→ What is needed: Please retype the data below in full.

→ Task input:
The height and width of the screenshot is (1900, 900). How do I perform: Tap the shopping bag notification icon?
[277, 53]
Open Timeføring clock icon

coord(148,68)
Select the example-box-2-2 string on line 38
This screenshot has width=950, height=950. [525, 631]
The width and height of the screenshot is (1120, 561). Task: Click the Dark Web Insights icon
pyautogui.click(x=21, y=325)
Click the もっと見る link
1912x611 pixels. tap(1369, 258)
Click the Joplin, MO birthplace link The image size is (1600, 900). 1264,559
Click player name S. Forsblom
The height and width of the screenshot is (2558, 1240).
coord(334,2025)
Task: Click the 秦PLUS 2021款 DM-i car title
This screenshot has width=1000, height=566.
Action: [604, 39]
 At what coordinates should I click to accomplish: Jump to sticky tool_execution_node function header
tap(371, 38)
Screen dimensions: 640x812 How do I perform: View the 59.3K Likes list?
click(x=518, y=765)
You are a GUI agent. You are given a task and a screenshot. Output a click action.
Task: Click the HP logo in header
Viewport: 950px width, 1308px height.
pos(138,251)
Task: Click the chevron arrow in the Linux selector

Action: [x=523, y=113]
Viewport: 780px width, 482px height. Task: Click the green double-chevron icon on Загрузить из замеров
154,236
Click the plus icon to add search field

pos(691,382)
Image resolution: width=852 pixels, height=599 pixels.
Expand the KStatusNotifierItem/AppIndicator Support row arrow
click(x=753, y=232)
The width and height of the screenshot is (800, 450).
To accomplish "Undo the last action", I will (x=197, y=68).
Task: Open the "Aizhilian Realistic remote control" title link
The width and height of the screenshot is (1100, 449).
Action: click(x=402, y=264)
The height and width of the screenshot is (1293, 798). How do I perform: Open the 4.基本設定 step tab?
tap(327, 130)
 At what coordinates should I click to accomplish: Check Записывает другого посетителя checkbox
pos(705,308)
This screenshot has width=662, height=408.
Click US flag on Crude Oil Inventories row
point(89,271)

→ Task result:
The height and width of the screenshot is (1900, 900). How do I perform: Tap the shopping bag notification icon?
[277, 53]
Open Timeføring clock icon

coord(148,68)
Select the example-box-2-2 string on line 38
This screenshot has width=950, height=950. [525, 631]
The width and height of the screenshot is (1120, 561). Task: Click the Dark Web Insights icon
pyautogui.click(x=21, y=325)
Click the もっと見る link
1912x611 pixels. tap(1369, 258)
Click the Joplin, MO birthplace link The image size is (1600, 900). 1264,559
Click player name S. Forsblom
The height and width of the screenshot is (2558, 1240).
coord(334,2025)
Task: Click the 秦PLUS 2021款 DM-i car title
This screenshot has width=1000, height=566.
Action: [604, 39]
 At what coordinates should I click to accomplish: Jump to sticky tool_execution_node function header
tap(371, 38)
Screen dimensions: 640x812 How do I perform: View the 59.3K Likes list?
click(x=518, y=765)
You are a GUI agent. You are given a task and a screenshot. Output a click action.
Task: Click the HP logo in header
Viewport: 950px width, 1308px height.
pos(138,251)
Task: Click the chevron arrow in the Linux selector

Action: [x=523, y=113]
Viewport: 780px width, 482px height. Task: Click the green double-chevron icon on Загрузить из замеров
154,236
Click the plus icon to add search field

pos(691,382)
Image resolution: width=852 pixels, height=599 pixels.
Expand the KStatusNotifierItem/AppIndicator Support row arrow
click(x=753, y=232)
The width and height of the screenshot is (800, 450).
To accomplish "Undo the last action", I will (x=197, y=68).
Task: Open the "Aizhilian Realistic remote control" title link
The width and height of the screenshot is (1100, 449).
Action: click(x=402, y=264)
The height and width of the screenshot is (1293, 798). How do I perform: Open the 4.基本設定 step tab?
tap(327, 130)
 At what coordinates should I click to accomplish: Check Записывает другого посетителя checkbox
pos(705,308)
This screenshot has width=662, height=408.
Click US flag on Crude Oil Inventories row
point(89,271)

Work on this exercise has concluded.